INVESTING IN EDUCATION
When it comes to corporate philanthropy in industry sectors around STEM – the acronym for science, technology, engineering and mathematics – the critical factor is seen as investing in the future through education.
As a sector it is integral to the success of the UK, which is the world’s sixth largest manufacturer with engineering turnover of around £800 billion a year, according to the National STEM Centre.
Although the UK makes up only 1 per cent of the world’s population, it produces 10 per cent of the world’s top scientific research, it says. Yet with corporate philanthropy within the sector, historically there appears to have been a limited amount of collaboration between companies.
As the UK government has ramped up both initiatives and investment for the sector, this is changing. Earlier this year a scheme to provide professional development for science teachers and technicians received a renewed commitment of funding of more than £22 million over the next five years from the Department for Education, the Wellcome Trust, BAE Systems, BP, Rolls-Royce and the Institution of Mechanical Engineers.
This scheme, Project ENTHUSE, was launched in 2008 with joint commitments totaling £27 million. It has already provided more than 17,000 bursaries for science teachers and technicians to participate in high-quality residential professional development courses delivered by the National Science Learning Centre in York.
Improved science teaching is believed to be key to the turnaround in the decline in the number of students taking sciences and mathematics at A level and to the rapid rise in entries at GCSE-level sciences.
It is not just a UK problem. In the United States, the shortage of STEM graduates has been deemed of particular concern to the pharmaceutical industry. Nearly one third of the industry’s employees who make pharmaceutical products are in a STEM-related job. That’s about five times higher than the average share of STEM-related employment across the economy, according to the Pharmaceutical Research and Manufacturers of America. Mergers and acquisitions activity in the global pharmaceutical sector has recently resulted in a heated debate in the UK on the protection of valuable research and development.

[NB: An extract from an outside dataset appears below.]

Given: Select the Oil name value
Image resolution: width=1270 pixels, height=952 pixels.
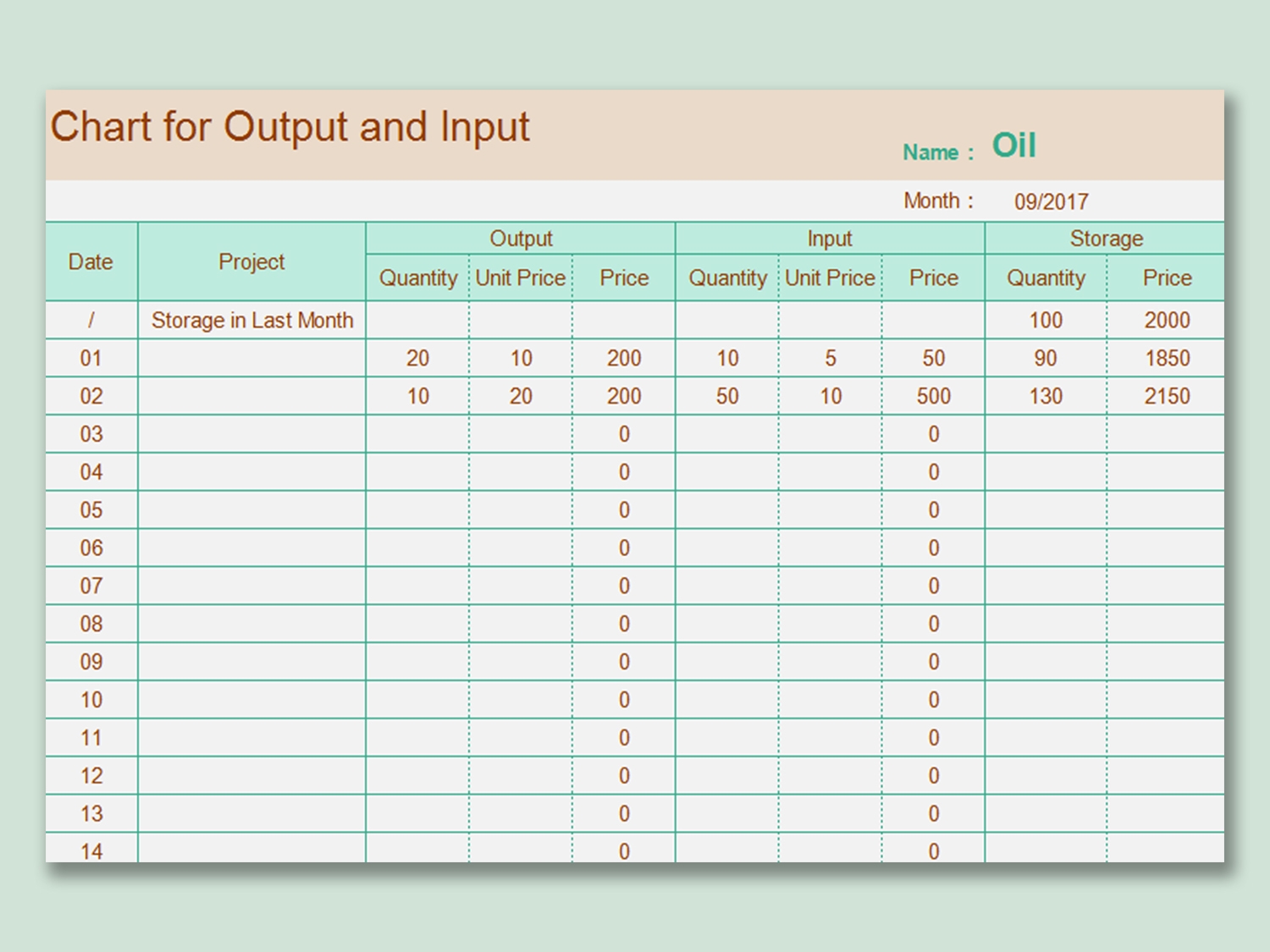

Oil and gas companies too are increasingly aware of the need to promote greater awareness and interest in STEM as they look to the public’s perception of how they operate. BG Group, for example, began supporting STEM education in some of the countries in which it does business in 2011. Apart from the UK, its initial focus is in Brazil, but it says it is rolling out the programme “as opportunities arise”.
BG Group is also a founding supporter of The Queen Elizabeth Prize for Engineering, a prestigious international award, with a prize of £1 million. This is an award for an individual or team of up to three people directly responsible for advancing the positive application of engineering knowledge.